Comcast Uses Man-in-the-Middle Attack To Nag Customers About Pirated Content

If one of its customers is found to be downloading or sharing content that has been flagged as infringing on copyrighted material, Comcast uses a man-the-middle attack to inject a “popup” warning message into your browser in an effort to persuade you from further pursuing illegal activities. While Comcast’s efforts to combat piracy are admirable, using a man-in-the-middle attack, which allows the ISP to hijack traffic flowing from a customer’s computer to an intended server, is definitely shady business.

Comcast sees this move as a much-needed lynchpin in its efforts to set its customers straight with regards to copyright infringement. However, Jarred Sumner, the developer that posted Comcast's offending code to Github, says that ISP's actions could have huge implications on user privacy.

“Comcast [could] modify unencrypted traffic in both directions,” said Sumner. “This is highly dubious behavior from Comcast. The last thing anyone wants is unapproved third-party JavaScript libraries being injected onto their pages. This could have serious performance and security implications.

"There are scarier scenarios where this could be used as a tool for censorship, surveillance, [or] selling personal information.”

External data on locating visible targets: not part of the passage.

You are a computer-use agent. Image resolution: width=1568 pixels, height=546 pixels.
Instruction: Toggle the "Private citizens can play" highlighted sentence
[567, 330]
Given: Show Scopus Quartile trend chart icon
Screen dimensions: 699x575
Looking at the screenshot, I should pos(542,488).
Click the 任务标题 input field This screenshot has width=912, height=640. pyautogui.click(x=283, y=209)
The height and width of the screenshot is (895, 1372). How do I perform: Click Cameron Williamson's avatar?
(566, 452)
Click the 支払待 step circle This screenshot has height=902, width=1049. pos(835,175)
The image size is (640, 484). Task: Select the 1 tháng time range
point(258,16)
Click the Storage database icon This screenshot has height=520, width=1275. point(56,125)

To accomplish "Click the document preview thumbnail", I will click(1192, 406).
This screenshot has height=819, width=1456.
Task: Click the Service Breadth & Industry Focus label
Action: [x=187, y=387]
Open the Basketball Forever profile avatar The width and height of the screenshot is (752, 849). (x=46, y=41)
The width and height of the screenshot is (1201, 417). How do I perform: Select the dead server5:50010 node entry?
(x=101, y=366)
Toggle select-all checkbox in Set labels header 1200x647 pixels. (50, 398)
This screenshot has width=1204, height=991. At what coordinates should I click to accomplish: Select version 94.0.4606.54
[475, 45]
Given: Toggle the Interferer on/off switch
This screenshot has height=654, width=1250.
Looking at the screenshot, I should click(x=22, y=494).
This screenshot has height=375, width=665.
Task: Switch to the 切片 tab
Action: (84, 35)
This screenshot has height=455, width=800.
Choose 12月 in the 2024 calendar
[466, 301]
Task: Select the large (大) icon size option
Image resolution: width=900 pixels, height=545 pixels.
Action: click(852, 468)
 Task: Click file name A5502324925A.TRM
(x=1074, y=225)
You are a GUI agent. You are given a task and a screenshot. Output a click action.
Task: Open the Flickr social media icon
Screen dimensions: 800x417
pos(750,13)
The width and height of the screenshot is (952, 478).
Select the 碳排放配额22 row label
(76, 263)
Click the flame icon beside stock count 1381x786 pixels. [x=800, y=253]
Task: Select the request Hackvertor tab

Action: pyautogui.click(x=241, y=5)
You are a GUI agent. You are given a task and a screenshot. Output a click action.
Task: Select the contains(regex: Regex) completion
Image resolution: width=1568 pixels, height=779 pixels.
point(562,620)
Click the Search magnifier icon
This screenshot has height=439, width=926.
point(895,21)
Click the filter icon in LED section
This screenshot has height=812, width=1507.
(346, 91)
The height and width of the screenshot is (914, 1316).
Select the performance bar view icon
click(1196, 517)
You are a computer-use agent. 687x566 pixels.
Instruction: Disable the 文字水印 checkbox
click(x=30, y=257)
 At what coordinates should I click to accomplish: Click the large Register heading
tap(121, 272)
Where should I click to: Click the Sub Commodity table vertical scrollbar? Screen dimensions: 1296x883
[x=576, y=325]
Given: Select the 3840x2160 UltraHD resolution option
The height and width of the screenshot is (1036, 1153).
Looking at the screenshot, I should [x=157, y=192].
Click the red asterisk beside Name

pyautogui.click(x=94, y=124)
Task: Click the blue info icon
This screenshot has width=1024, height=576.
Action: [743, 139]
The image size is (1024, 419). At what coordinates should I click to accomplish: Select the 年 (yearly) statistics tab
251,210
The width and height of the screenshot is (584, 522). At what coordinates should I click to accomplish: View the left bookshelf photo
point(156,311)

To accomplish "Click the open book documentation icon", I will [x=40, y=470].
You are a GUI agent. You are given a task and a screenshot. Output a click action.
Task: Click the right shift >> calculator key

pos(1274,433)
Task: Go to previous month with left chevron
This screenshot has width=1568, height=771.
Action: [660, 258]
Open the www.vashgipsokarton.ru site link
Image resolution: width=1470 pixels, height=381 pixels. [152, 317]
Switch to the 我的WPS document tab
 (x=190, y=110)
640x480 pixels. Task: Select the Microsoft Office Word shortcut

Although this all seems like shocking behavior on the part of Comcast, it’s not unprecedented. Comcast using similar tactics to deliver in-browser messages to customers that are coming close to or have already surpassed their allotted bandwidth for the month (those bandwidth caps are coming to more and more cities across the United States). As for Comcast, it says that this is all old news — it published a white paper back in 2011 detailing its Internet Engineering Task Force and its ability to use such tactics to get the attention of its customers.